Work task =>
For each entry below, output it exactly as it stands.

BEGIN Given data

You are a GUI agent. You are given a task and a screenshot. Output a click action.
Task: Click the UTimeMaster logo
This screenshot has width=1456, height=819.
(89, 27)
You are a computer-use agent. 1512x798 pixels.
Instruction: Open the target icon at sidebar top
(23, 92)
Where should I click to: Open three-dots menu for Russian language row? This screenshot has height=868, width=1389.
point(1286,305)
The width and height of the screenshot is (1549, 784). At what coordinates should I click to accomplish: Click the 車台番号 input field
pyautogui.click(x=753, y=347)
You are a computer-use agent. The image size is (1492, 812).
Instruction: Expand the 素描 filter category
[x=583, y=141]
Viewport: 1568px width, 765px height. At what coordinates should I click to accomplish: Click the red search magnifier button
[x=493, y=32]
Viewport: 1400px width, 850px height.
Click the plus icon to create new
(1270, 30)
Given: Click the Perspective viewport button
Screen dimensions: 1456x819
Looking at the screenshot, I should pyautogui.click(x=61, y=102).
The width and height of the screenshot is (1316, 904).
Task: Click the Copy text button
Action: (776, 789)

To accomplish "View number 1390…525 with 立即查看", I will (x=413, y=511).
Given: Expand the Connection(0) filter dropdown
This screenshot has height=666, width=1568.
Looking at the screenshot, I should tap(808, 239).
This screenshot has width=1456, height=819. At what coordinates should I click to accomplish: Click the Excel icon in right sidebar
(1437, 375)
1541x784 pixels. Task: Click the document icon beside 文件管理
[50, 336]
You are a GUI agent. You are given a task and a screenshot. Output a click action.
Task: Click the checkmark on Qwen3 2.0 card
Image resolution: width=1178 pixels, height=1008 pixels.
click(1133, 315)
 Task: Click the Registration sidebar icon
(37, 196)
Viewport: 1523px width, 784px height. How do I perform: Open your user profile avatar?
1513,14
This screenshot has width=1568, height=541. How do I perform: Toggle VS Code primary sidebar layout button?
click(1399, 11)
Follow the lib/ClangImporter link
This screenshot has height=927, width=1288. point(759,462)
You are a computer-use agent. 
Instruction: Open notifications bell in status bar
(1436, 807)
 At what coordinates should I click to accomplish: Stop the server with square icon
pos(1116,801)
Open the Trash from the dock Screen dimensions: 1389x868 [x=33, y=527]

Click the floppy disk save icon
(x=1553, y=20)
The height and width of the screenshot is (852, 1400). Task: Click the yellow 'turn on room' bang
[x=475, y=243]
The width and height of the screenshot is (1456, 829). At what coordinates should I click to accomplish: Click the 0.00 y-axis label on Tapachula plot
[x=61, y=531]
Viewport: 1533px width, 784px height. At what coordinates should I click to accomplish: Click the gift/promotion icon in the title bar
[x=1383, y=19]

END Given data

Answer =>
You are a GUI agent. You are given a task and a screenshot. Output a click action.
Task: Click the UTimeMaster logo
This screenshot has width=1456, height=819.
(89, 27)
You are a computer-use agent. 1512x798 pixels.
Instruction: Open the target icon at sidebar top
(23, 92)
Where should I click to: Open three-dots menu for Russian language row? This screenshot has height=868, width=1389.
point(1286,305)
The width and height of the screenshot is (1549, 784). At what coordinates should I click to accomplish: Click the 車台番号 input field
pyautogui.click(x=753, y=347)
You are a computer-use agent. The image size is (1492, 812).
Instruction: Expand the 素描 filter category
[x=583, y=141]
Viewport: 1568px width, 765px height. At what coordinates should I click to accomplish: Click the red search magnifier button
[x=493, y=32]
Viewport: 1400px width, 850px height.
Click the plus icon to create new
(1270, 30)
Given: Click the Perspective viewport button
Screen dimensions: 1456x819
Looking at the screenshot, I should pyautogui.click(x=61, y=102).
The width and height of the screenshot is (1316, 904).
Task: Click the Copy text button
Action: (776, 789)

To accomplish "View number 1390…525 with 立即查看", I will (x=413, y=511).
Given: Expand the Connection(0) filter dropdown
This screenshot has height=666, width=1568.
Looking at the screenshot, I should tap(808, 239).
This screenshot has width=1456, height=819. At what coordinates should I click to accomplish: Click the Excel icon in right sidebar
(1437, 375)
1541x784 pixels. Task: Click the document icon beside 文件管理
[50, 336]
You are a GUI agent. You are given a task and a screenshot. Output a click action.
Task: Click the checkmark on Qwen3 2.0 card
Image resolution: width=1178 pixels, height=1008 pixels.
click(1133, 315)
 Task: Click the Registration sidebar icon
(37, 196)
Viewport: 1523px width, 784px height. How do I perform: Open your user profile avatar?
1513,14
This screenshot has width=1568, height=541. How do I perform: Toggle VS Code primary sidebar layout button?
click(1399, 11)
Follow the lib/ClangImporter link
This screenshot has height=927, width=1288. point(759,462)
You are a computer-use agent. 
Instruction: Open notifications bell in status bar
(1436, 807)
 At what coordinates should I click to accomplish: Stop the server with square icon
pos(1116,801)
Open the Trash from the dock Screen dimensions: 1389x868 [x=33, y=527]

Click the floppy disk save icon
(x=1553, y=20)
The height and width of the screenshot is (852, 1400). Task: Click the yellow 'turn on room' bang
[x=475, y=243]
The width and height of the screenshot is (1456, 829). At what coordinates should I click to accomplish: Click the 0.00 y-axis label on Tapachula plot
[x=61, y=531]
Viewport: 1533px width, 784px height. At what coordinates should I click to accomplish: Click the gift/promotion icon in the title bar
[x=1383, y=19]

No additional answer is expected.